Do ponto de vista das concessionárias, o lado financeiro foi o mais sentido. Como todo setor monopolizado/oligopolizado, geralmente medidas como a de promoções e/ou descontos tendem a estourar no lado mais fraco -que, nesse caso, é o lado das concessionárias. As distribuidoras viram suas margens operacionais encolher e passaram a viver, geralmente, de bônus das vendas dos veículos novos. Como consequência, o setor de novos, que na teoria seria o que geraria o maior ganho, não é o que dá resultados.
Mas o pior é que as atuais propagandas vinculadas em TV, jornais e rádios convocam o consumidor a ir às concessionárias apenas nos finais de semana, quando são divulgados os valores promocionais dos carros. As atuais promoções estão, portanto, deslocando todos os potenciais consumidores para comparecer à concessionária em apenas dois dias da semana, sendo que os outros cinco (geralmente de baixo movimento) ficam ao custo do concessionário. E, como em toda promoção, os consumidores mais racionais tardarão o máximo possível a sua compra em busca de uma melhor promoção.
A "maldição de Coase", no entanto, tem várias soluções. Como exemplo, temos o caso de montadoras nos EUA que adotaram a estratégia do "consumidor mais favorecido". Ao anunciar os preços dos novos modelos de automóveis, esses fabricantes comprometeram-se a pagar, aos primeiros compradores, a diferença entre o preço inicial e preços futuros mais baixos. Desse modo, conseguiram reforçar a credibilidade da política da manutenção do preço. Embora com a aparência de proteção dos interesses dos consumidores, essa política acaba por redundar em proveito próprio, como seria de esperar.
Aqui no Brasil existem concessionárias que já praticaram tais medidas. Uma delas consistia em trocar o veículo vendido hoje dentro de um período de um ano por outro modelo de preço igual sem qualquer ônus, bastando apenas ao comprador seguir um determinado número de requisitos na manutenção do veículo. Essa medida demonstra similaridade com o fato ocorrido nos EUA, com resultados igualmente positivos para fugir dessa maldição.

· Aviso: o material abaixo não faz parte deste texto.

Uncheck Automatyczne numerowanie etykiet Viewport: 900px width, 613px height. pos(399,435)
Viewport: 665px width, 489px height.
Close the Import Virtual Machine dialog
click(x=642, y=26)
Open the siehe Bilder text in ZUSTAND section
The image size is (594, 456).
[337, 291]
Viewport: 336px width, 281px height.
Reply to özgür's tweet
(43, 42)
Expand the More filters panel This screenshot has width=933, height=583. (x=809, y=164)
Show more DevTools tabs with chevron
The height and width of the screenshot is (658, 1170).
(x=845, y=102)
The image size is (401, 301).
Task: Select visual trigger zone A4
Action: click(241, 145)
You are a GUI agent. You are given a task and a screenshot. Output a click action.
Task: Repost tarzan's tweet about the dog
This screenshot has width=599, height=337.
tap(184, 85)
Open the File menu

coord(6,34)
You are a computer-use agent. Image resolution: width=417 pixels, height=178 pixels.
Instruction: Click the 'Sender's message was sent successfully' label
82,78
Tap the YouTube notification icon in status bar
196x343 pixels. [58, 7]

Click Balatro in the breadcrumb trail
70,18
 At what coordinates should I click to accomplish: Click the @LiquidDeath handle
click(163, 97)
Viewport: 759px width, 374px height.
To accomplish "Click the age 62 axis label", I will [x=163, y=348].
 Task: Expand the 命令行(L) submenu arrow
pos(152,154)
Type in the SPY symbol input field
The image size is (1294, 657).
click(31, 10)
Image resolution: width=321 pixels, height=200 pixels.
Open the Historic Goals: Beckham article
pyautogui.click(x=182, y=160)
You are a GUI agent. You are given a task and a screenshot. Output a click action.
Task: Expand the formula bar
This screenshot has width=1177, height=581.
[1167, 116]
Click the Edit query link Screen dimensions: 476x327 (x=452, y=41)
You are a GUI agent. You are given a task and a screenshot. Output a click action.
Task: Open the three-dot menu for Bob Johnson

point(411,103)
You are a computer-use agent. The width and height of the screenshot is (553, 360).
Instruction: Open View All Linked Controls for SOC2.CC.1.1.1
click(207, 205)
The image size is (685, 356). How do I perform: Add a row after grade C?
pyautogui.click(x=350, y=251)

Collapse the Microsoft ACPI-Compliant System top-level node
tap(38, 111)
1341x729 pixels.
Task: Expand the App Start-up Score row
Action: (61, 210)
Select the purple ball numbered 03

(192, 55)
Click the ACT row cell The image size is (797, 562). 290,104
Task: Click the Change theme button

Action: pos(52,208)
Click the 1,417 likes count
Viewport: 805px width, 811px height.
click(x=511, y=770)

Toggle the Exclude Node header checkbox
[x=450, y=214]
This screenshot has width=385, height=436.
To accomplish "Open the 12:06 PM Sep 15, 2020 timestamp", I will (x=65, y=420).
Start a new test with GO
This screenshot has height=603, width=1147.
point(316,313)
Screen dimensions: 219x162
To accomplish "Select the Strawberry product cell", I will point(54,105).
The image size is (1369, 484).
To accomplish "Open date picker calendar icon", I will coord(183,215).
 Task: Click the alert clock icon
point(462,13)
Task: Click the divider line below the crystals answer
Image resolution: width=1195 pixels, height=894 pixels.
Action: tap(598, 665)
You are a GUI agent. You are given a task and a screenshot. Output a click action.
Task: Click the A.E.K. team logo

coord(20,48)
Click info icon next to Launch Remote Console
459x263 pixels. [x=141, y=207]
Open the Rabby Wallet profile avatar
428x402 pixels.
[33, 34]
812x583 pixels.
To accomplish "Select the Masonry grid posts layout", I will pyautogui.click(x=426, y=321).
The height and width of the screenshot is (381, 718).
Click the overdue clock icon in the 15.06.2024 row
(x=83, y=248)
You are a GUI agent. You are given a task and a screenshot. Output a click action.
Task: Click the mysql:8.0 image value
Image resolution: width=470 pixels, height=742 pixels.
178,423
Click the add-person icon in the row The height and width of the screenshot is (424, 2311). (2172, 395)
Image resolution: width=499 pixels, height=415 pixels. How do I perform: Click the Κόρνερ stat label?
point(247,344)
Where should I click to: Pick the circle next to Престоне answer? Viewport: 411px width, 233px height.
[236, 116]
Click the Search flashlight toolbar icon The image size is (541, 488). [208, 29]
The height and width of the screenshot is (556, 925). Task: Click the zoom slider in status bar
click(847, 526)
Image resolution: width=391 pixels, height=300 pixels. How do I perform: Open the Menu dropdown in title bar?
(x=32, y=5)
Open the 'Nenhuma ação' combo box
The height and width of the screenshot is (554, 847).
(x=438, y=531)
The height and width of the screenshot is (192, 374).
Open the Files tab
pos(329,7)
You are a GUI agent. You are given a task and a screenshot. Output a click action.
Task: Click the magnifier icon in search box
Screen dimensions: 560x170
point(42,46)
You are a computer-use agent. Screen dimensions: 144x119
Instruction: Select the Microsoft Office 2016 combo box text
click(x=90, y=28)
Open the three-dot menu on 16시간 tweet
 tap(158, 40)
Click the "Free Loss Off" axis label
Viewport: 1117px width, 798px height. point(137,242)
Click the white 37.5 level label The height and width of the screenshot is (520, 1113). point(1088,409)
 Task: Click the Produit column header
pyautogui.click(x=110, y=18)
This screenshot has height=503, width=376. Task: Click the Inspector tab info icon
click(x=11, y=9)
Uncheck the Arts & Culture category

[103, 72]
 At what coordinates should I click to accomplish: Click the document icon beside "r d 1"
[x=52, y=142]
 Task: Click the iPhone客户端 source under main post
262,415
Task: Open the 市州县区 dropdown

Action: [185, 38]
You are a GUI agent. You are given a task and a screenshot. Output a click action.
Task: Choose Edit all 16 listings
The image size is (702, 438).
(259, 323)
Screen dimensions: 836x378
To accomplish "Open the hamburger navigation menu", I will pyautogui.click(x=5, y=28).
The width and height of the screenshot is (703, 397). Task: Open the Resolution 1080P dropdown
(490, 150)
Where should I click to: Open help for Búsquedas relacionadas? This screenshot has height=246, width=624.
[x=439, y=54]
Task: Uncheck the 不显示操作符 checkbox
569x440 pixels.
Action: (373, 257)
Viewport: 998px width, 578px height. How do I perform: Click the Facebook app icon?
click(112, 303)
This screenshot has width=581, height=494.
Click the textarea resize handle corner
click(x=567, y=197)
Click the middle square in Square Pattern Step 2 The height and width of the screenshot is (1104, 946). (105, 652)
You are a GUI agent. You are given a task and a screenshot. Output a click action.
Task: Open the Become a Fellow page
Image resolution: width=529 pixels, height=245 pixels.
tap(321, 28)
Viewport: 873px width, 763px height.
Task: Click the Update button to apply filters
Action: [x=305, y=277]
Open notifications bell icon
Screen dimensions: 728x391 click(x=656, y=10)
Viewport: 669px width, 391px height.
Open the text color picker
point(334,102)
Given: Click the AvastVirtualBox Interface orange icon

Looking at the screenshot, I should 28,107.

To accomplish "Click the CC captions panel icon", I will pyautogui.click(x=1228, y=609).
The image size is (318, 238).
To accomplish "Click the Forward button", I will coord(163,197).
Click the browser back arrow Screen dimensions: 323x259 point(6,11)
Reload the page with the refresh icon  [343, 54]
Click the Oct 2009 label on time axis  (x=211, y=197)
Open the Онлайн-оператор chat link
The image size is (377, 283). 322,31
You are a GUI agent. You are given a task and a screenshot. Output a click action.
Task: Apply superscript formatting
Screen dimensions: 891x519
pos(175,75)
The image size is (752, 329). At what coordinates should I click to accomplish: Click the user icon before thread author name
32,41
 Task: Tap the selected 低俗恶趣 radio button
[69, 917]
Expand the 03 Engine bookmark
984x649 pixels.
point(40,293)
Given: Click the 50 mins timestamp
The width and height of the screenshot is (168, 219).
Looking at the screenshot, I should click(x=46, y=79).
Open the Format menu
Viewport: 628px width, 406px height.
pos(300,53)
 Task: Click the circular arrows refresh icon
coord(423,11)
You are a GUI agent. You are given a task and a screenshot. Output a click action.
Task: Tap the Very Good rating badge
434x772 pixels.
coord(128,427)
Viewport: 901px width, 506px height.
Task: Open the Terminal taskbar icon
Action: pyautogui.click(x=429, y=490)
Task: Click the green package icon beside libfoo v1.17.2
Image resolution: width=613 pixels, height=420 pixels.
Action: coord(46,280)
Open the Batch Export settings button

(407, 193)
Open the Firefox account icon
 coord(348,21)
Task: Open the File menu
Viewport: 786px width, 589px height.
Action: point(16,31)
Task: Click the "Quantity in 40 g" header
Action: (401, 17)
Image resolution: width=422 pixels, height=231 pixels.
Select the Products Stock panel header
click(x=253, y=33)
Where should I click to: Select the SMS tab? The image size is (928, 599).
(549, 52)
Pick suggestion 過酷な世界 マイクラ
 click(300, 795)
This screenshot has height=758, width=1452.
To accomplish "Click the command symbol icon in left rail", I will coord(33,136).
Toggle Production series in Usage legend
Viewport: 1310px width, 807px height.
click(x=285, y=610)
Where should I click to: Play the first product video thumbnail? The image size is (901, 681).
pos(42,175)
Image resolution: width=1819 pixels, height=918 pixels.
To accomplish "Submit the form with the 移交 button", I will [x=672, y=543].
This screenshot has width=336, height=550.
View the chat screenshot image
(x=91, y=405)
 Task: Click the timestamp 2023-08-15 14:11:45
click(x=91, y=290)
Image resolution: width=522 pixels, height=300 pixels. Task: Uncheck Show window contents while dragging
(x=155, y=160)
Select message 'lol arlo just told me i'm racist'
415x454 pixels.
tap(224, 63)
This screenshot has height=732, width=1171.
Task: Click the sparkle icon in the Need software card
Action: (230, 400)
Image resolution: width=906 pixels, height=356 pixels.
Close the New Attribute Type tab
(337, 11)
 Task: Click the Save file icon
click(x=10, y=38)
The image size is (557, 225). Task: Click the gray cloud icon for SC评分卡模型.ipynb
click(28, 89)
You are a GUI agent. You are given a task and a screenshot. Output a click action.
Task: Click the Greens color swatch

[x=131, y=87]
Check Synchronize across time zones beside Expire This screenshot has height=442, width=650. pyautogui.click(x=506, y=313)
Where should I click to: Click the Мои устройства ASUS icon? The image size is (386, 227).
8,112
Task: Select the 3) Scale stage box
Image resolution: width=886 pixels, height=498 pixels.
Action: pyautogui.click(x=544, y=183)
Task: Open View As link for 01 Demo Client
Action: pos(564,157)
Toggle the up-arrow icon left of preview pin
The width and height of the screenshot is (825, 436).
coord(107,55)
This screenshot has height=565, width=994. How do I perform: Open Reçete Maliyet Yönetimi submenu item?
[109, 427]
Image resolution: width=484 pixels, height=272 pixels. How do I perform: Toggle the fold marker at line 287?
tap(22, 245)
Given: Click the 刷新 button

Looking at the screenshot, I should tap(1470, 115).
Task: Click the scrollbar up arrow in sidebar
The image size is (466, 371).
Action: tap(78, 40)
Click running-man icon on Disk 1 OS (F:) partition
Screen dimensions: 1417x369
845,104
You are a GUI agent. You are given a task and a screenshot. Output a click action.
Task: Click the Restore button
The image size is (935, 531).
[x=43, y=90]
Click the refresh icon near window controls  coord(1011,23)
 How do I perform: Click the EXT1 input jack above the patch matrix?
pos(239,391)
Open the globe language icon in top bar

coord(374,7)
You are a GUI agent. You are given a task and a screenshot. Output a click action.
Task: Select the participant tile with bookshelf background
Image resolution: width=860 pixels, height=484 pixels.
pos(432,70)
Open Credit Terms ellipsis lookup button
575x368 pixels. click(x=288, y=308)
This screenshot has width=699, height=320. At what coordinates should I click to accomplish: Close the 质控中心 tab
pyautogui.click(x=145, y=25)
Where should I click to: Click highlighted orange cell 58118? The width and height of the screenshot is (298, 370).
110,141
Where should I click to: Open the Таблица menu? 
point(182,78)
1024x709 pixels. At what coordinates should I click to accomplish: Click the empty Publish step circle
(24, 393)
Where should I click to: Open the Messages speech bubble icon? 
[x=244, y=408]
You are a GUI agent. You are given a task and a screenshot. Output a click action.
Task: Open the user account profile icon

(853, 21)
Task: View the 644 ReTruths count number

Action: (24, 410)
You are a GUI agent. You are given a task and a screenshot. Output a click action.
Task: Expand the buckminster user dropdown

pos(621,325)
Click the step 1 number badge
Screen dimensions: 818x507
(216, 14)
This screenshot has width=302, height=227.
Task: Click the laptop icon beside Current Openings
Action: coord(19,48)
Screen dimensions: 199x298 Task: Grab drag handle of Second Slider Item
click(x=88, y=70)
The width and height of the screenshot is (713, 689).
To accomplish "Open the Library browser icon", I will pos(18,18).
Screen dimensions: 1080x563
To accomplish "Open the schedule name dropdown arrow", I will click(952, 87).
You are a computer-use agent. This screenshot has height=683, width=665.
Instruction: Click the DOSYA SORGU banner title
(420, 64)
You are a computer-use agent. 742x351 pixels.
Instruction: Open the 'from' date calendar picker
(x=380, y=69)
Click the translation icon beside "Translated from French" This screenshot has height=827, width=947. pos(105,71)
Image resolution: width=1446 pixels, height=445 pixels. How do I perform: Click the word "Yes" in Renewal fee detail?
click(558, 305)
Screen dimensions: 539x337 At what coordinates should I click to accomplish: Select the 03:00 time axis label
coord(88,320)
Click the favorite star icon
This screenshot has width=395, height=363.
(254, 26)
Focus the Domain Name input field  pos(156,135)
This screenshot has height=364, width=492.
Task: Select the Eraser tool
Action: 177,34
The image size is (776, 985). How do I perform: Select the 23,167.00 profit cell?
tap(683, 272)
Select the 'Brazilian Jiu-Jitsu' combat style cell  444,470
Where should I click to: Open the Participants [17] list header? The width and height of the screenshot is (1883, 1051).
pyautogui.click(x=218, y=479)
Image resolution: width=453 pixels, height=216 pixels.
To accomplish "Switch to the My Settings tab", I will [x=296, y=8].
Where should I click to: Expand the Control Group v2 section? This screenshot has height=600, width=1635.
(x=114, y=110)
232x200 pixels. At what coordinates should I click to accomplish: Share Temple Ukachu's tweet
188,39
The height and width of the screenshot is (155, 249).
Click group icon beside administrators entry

Mas a melhor forma de evitar a chamada "maldição de Coase" é a adoção de uma política correta de preços. Se no Brasil tivesse ocorrido uma elevação de preços racional por parte das montadoras, não teria havido tamanha necessidade de promoções e descontos. Ao contrário, as montadoras, certamente, teriam vendido 1,15 milhão de unidades a mais de automóveis e comerciais leves, diluídos num período de sete anos.
Além disso, teriam tornado as vendas de automóveis, tanto para o consumidor como para o concessionário, muito mais interessantes, já que um não precisaria postergar compras e teria o valor do seu patrimônio protegido e o outro não iria mais viver de bônus, e sim de sua margem operacional, própria de qualquer negócio.
Finalmente, embora a "maldição de Coase" implique problemas que, em teoria, podem levar à perda completa do poder de mercado, um monopólio/oligopólio é sempre um monopólio/oligopólio!
Concentração de poder de mercado, o futuro mostrará.


Hugo Maia é presidente da Fenabrave (Federação Nacional da Distribuição de Veículos Automotores no Brasil) e da Aladda (Associação Latino-Americana de Distribuidores de Automotores da América Latina).